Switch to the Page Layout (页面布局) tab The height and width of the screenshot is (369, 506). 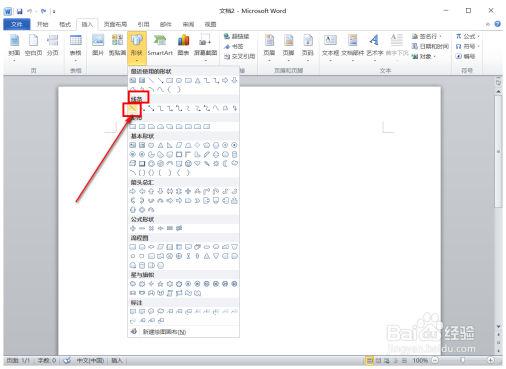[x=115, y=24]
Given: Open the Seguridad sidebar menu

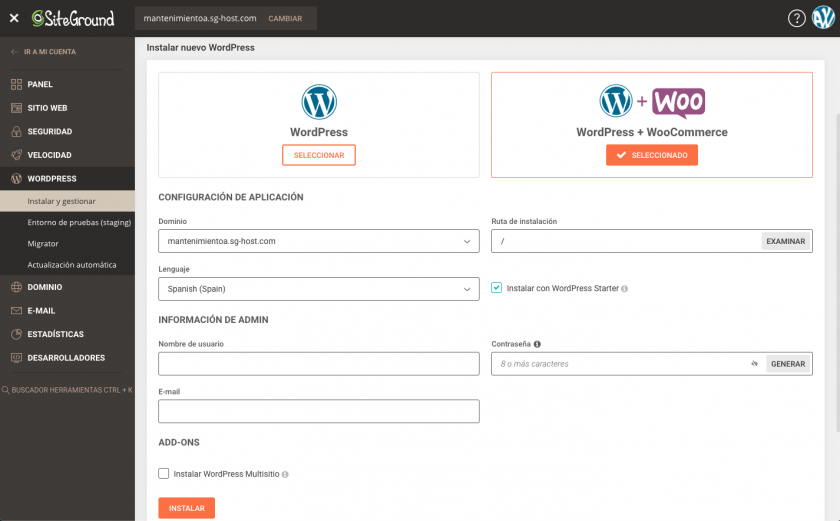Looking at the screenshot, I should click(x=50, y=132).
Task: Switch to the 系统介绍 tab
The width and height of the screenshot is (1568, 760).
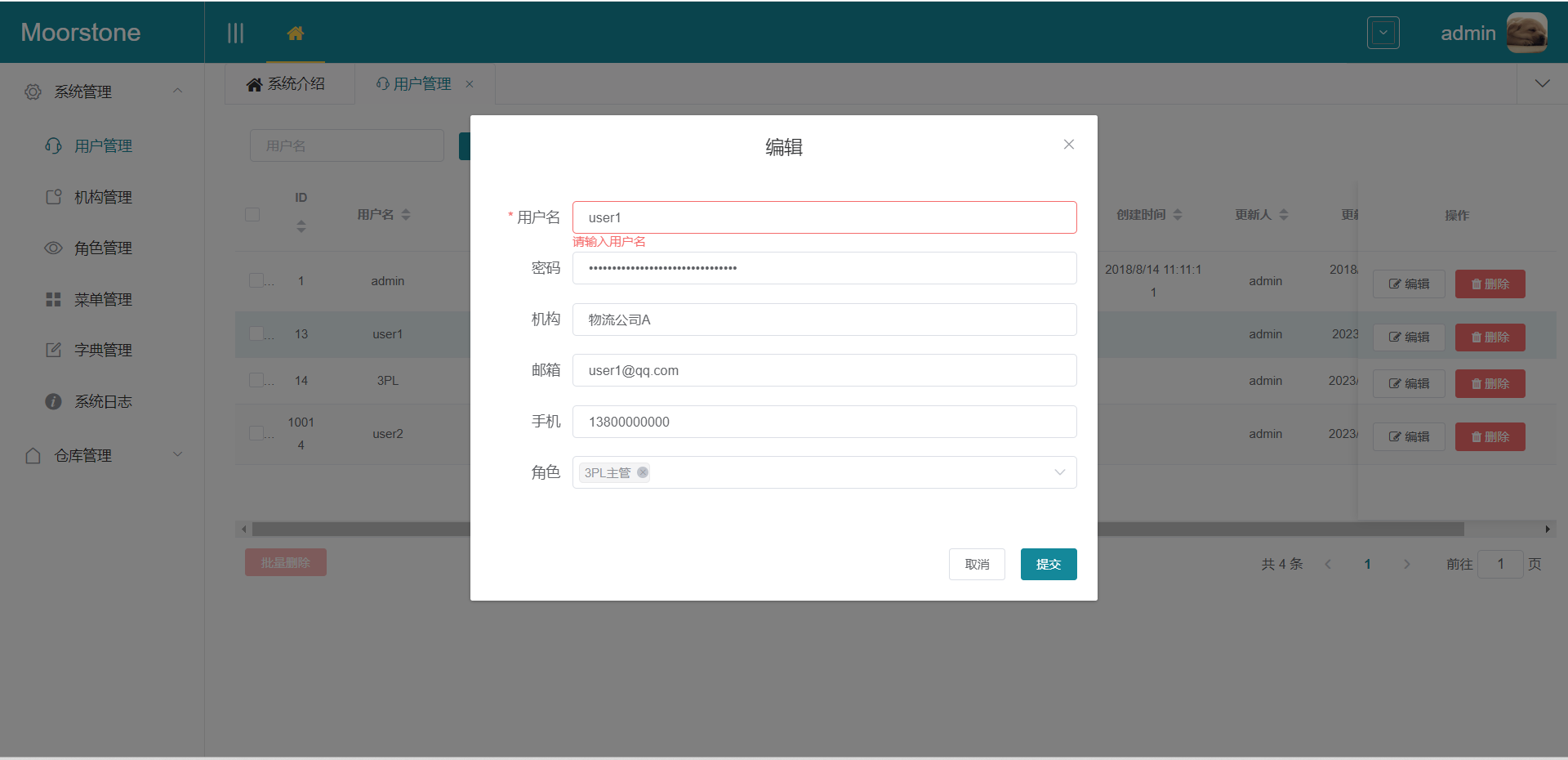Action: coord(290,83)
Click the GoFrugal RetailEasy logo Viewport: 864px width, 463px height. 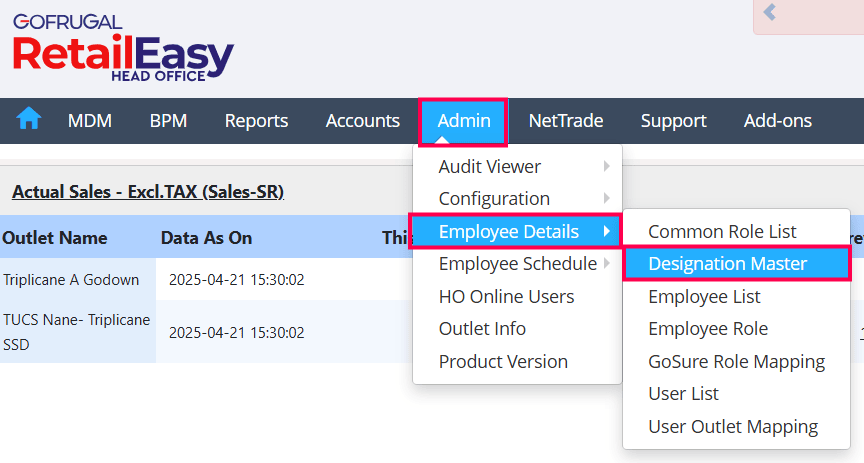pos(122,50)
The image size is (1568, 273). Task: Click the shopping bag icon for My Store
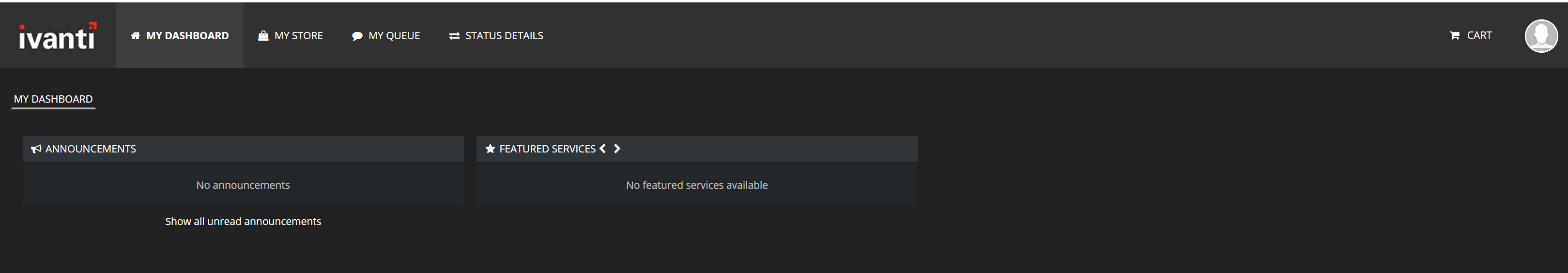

+++++

How many lines in the entries above contain the string "Task"? Reply with the number alone.

2